Stated goal A |
Retype the Buckfest review word for word, starting at "While the rest" and ending at "Ripcordz, and Vagabonds.".
Stated goal B |
Echo the lines of the records starting at the line that contains "Impressum (106, 752)" and ending at the line that contains "Datenschutzbestimmungen (63, 772)", both included, and give nothing else.

Text shown |
# # #
While the rest of the city ran around all night in the cold gallery-hopping and getting cultured during Nuit Blanche, a winter wonderland festival held in Montreal every year involving bars and clubs being open all night, public transportation running all night, and outdoor light shows, about eighty lucky punks spent their night delightfully sweaty, bruised, and soaked in beer as they partied at the final night of Buckfest, one of Montreal’s best and longest-running punk rock festivals. After one hundred bands spread over thirty nights of rock ‘n’ roll madness, the fourteenth edition of the festival went out with a definite bang as Buckfest organizer Starbuck brought two acts of Montreal punk royalty on stage for the final night’s performance: Ripcordz, and Vagabonds.
The crowd assembled slowly at L’Escogriffe, giving us the chance to quench our thirst and mildly numb ourselves to prepare for some action in the pit. When Rat Patrol hit their first chord, the audience was ready to rumble. Playing fast and hard guitar with wicked gang vocals, Rat Patrol’s sound reminded me of early Jughead’s Revenge and Screeching Weasel stirred into some hardcore. They were clearly having a great time on stage, and the crowd went nuts in the small pit, especially for the song “Japanese Gameshow.” Audience members who knew the songs would occasionally grab the mic and sing along. Their songs were short, intense, and typically under two minutes. Even so, their set went on for around 45 minutes; I think they might have played every song they know. After about twelve songs, the crowd lost a bit of energy, but overall it was a great start to the night.
Next up was Montreal’s power pop-punk band Rock n Roll Television, who have been fixtures in the scene here since around 2006. Channeling the best elements of pop-punk in the vein of MxPx or Mr T Experience, RNR-TV are impressive to watch live; they slammed out every song in super tight formation, with great backing vocals including a lot of perfectly-executed “whoa-oh-ohs.” I was impressed by Huge Trudeïch’s work on bass – he was a master of speed and precision without using a pick. Drummer Disaster Dave had some awesome moments as well, and at times you couldn’t even see the hands of Max Television and Hall as they literally blurred over their instruments. Highlights of the set included the songs “My Brain,” “Shark Attack,” and crowd favourite, “Get Away.” If you’re into fast, powerful pop-punk, definitely check these guys out!
# # #
Given information |

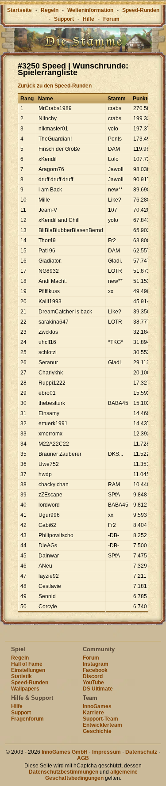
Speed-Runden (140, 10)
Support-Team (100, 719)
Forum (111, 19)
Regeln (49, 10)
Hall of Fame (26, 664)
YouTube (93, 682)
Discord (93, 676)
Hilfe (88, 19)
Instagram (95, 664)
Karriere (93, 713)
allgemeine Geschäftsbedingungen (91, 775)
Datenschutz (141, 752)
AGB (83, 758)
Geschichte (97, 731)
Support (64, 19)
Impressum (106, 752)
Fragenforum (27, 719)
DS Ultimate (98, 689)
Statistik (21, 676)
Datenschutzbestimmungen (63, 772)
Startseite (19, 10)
# # #
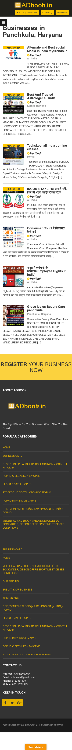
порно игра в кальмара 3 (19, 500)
# # #
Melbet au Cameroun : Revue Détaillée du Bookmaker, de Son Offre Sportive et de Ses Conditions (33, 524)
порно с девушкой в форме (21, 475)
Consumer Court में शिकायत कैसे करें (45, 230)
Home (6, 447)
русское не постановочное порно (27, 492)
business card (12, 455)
# # #
Task response A |
While the rest of the city ran around all night in the cold gallery-hopping and getting cultured during Nuit Blanche, a winter wonderland festival held in Montreal every year involving bars and clubs being open all night, public transportation running all night, and outdoor light shows, about eighty lucky punks spent their night delightfully sweaty, bruised, and soaked in beer as they partied at the final night of Buckfest, one of Montreal’s best and longest-running punk rock festivals. After one hundred bands spread over thirty nights of rock ‘n’ roll madness, the fourteenth edition of the festival went out with a definite bang as Buckfest organizer Starbuck brought two acts of Montreal punk royalty on stage for the final night’s performance: Ripcordz, and Vagabonds.

Task response B |
Impressum (106, 752)
Fragenforum (27, 719)
DS Ultimate (98, 689)
Statistik (21, 676)
Datenschutzbestimmungen (63, 772)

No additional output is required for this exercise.